Cosmetic products: animal experiments (7th amend. to "Cosmetics Directive" 76/768/EEC)

The Commission presents its 7th report on the development, validation and legal acceptance of alternative methods to animal tests in the field of cosmetics. It reflects the state of play in terms of the number and type of experiments on animals relating to cosmetic products in 2005 and 2006, the current status of alternative replacement methods, and the acceptance and recognition of alternative methods at international level.

The salient points raised in this report are as follows :

Animal Testing Data: 26 Member States supplied information on animal tests carried out for the safety of cosmetic products in 2005 and 2006. Despite several requests, Portugal did not transmit any information. The Commission will consider opening infringement procedure.

According to the information submitted, cosmetic ingredients have only been tested on animals in the territories of France and Romania. These Member States provided detailed information, including the testing period, the toxicological test endpoint, species of animals used for experiments and number of animals used for testing. In total, about 2 276 animals in 2005 and about 1329 animals in 2006 were used in tests carried out in relation to the safety of cosmetic ingredients. The other 24 Member States reported that they did not perform such animal tests in their territory in 2005/2006 or that they cannot provide the information for the reasons explained in this report.

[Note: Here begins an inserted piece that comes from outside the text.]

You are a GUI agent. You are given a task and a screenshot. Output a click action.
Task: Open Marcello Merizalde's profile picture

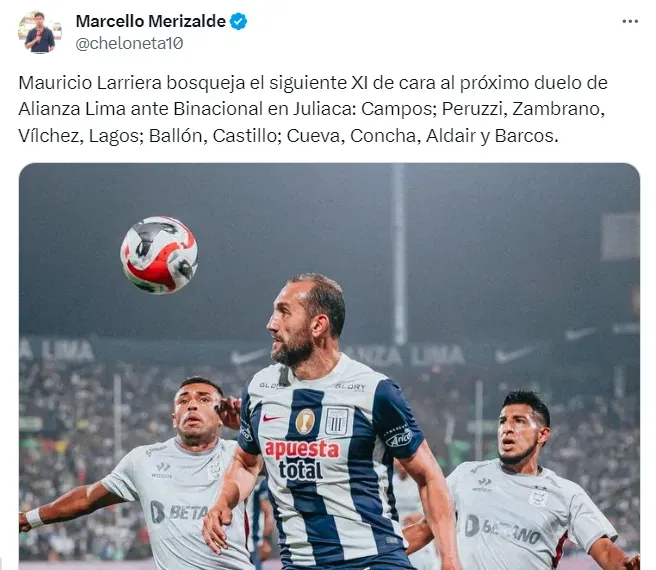(x=40, y=32)
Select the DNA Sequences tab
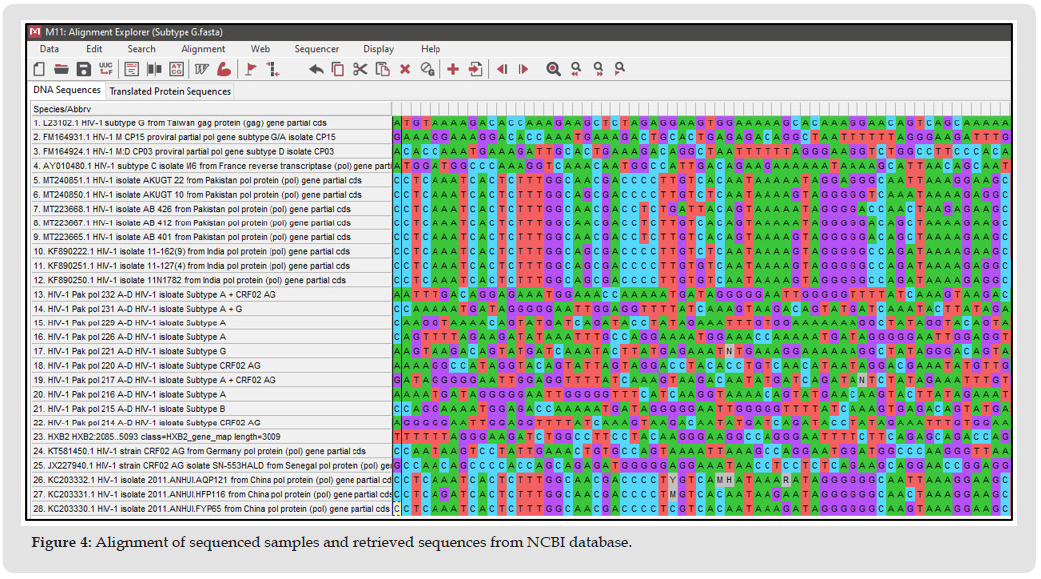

The total number of animals used for testing the safety of cosmetics showed a significant fall compared to the last report (2003: 1618, 2004: 8998). Indeed, the figures for 2006 are below those of 2003, even though twelve new Member States joined the EU in that period. The reported number of animals used for the testing of cosmetics or toiletries is still relatively small compared to the total number of animals used for experimental and other scientific purposes.

It can be noted that Member States have improved their internal structure in order to provide for accurate animal testing data and effective monitoring of the application of the testing and marketing bans, as it was encouraged in the guidelines annexed to the request to Member States for accurate data. However, the Commission continues to be concerned about the accuracy of the figures being reported, and this concern is shared by Member States.

The main issue relates to multi-use substances. Interestingly, some Member States, when mentioning that no animal testing has been performed for cosmetic products, reported that no toxicological tests were carried out for multiple or uncertain purposes where it could be considered that the substance might be used as an ingredient in cosmetic products.

The Commission will consider how further improve the availability of relevant information.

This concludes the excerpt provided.